═══ PROVIDED DATA ═══

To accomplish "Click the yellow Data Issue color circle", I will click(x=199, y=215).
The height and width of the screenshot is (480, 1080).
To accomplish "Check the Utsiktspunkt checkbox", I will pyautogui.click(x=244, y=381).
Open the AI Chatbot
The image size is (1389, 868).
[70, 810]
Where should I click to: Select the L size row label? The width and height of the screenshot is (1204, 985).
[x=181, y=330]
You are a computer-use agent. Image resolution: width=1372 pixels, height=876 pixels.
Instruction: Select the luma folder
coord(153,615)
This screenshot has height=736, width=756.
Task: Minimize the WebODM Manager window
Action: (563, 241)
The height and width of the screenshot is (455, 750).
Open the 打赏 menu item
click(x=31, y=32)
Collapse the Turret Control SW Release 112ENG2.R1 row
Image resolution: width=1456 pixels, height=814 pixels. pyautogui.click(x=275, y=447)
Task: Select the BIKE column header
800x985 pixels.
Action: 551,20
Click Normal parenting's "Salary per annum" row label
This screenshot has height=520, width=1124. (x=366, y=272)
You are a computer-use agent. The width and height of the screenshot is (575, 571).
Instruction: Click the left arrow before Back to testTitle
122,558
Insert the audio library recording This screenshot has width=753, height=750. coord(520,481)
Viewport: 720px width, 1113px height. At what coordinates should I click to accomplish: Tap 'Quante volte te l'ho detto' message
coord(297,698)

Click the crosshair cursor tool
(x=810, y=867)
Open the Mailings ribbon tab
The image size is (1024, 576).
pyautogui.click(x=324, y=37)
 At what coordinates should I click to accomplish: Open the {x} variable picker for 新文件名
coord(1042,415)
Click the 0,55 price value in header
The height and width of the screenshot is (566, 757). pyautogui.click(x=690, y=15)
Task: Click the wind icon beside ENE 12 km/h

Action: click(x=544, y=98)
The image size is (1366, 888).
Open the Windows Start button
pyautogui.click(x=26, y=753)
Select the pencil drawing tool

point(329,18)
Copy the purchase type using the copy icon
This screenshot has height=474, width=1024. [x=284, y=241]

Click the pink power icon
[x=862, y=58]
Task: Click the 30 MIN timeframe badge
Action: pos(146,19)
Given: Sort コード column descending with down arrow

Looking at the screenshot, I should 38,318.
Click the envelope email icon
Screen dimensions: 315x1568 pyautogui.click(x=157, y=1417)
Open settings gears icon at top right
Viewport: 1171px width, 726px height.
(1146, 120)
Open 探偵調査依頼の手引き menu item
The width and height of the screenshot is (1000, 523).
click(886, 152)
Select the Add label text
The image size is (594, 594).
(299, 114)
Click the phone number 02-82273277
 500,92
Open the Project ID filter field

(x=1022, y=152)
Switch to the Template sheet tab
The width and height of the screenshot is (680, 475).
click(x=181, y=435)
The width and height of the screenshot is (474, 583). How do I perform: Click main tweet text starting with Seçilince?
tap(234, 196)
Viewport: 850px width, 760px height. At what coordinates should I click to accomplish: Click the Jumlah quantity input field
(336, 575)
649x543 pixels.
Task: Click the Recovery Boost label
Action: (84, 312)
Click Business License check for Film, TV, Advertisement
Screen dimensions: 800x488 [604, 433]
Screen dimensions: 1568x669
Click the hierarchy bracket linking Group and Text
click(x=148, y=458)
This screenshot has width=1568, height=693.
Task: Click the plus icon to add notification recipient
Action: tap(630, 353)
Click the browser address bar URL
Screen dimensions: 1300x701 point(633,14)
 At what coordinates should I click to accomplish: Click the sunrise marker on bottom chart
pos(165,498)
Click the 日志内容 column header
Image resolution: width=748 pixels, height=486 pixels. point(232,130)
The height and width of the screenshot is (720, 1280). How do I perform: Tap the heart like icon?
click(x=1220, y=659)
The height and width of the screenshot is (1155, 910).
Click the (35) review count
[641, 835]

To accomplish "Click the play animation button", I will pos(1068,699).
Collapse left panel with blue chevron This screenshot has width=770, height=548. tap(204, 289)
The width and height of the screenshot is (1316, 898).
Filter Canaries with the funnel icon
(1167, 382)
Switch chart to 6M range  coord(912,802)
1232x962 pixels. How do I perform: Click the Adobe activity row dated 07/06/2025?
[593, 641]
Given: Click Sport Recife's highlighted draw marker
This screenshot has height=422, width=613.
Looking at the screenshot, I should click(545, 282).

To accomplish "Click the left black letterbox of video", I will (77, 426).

═══

## PROBLEM TO SOLVE
Every line in the data that holds "Switch" should be copied out.

## EXERCISE ANSWER
Switch to the Template sheet tab
Switch chart to 6M range  coord(912,802)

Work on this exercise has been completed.